Photo-assisted Li/Zn-air batteries and supercapacitors: material design, working mechanism and challenges

In recent years, photo-powered energy storage devices have attracted considerable research attention due to their potential applications in smart electronics. In this review, we present a comprehensive summary of recent developments in two distinct but highly promising energy storage technologies, photo-assisted metal-air batteries and photo-supercapacitors. The section on metal-air batteries primarily describes the electrochemical performance of Zn-air and Li-air systems, innovative photo-electrode designs, and mechanisms that enhance oxygen evolution and reduction reactions. A brief discussion is also provided of other metal-air systems, including Mg, Fe, and Al. In contrast, the section on photo-supercapacitors explores recent advancements in light-driven charge storage, electrode materials, and device architectures, presenting a comparative performance analysis of materials such as metal oxides, sulfides, and perovskites. Various critical challenges, including material stability, efficiency under varying light conditions, and scalability, are also thoroughly examined.

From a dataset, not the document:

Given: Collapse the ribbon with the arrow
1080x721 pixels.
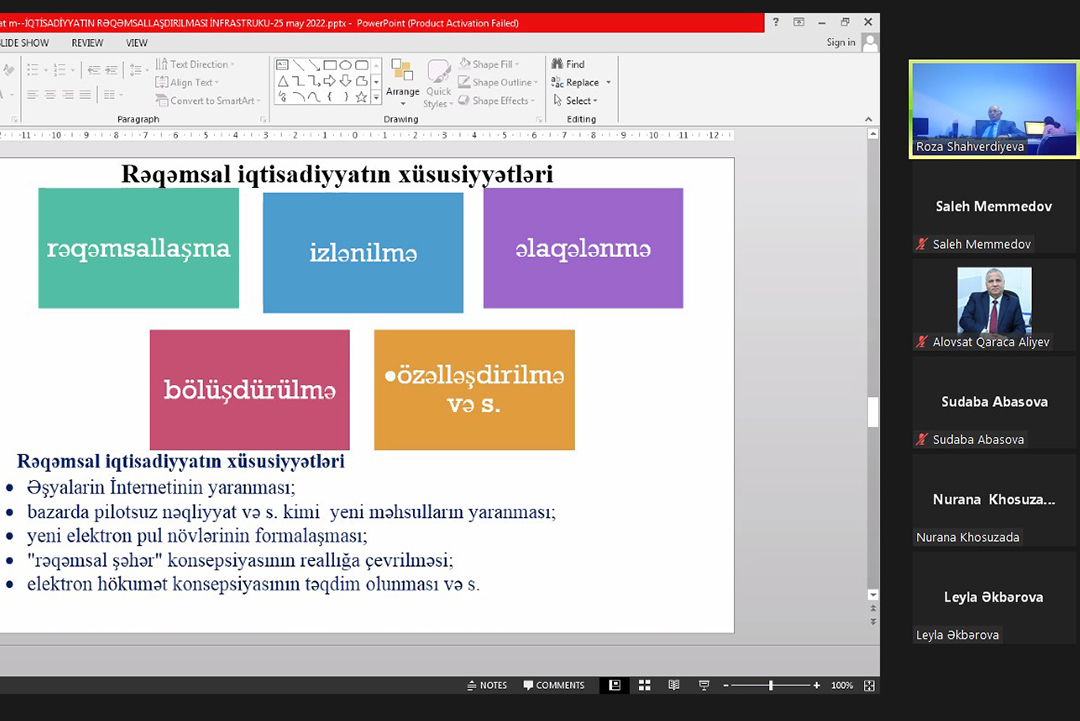Looking at the screenshot, I should pos(868,119).
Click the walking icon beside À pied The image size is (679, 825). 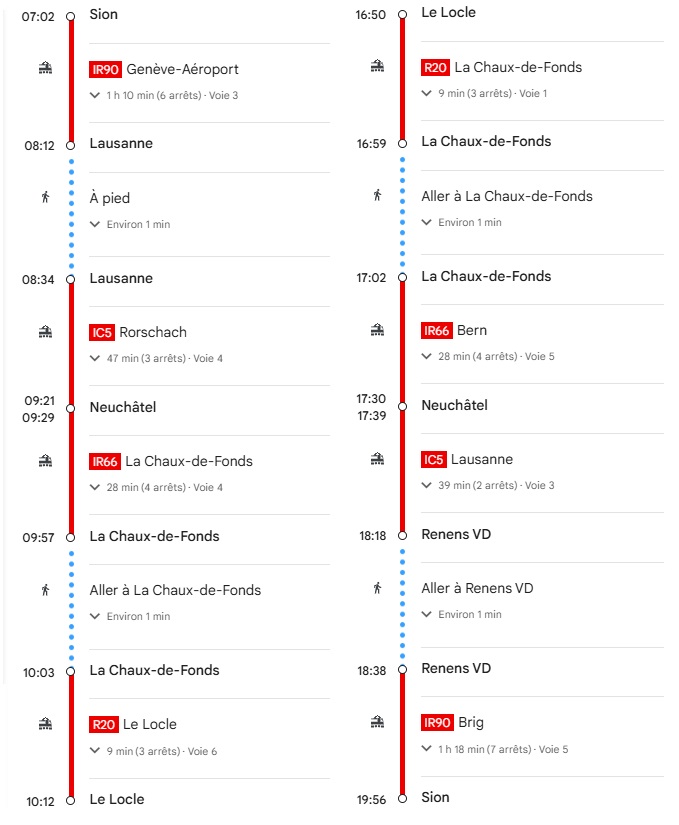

Despite their different working principles, both technologies hold great potential to increase energy efficiency and sustainability through the use of photo-assisted processes. The purpose of this review is to bridge existing knowledge gaps and propose future directions for research in these emerging fields. A comprehensive summary of recent developments in photo-assisted metal-air batteries (MABs) and photo-supercapacitors (SCs) are demonstrated based on materials design, working mechanism, and prospects.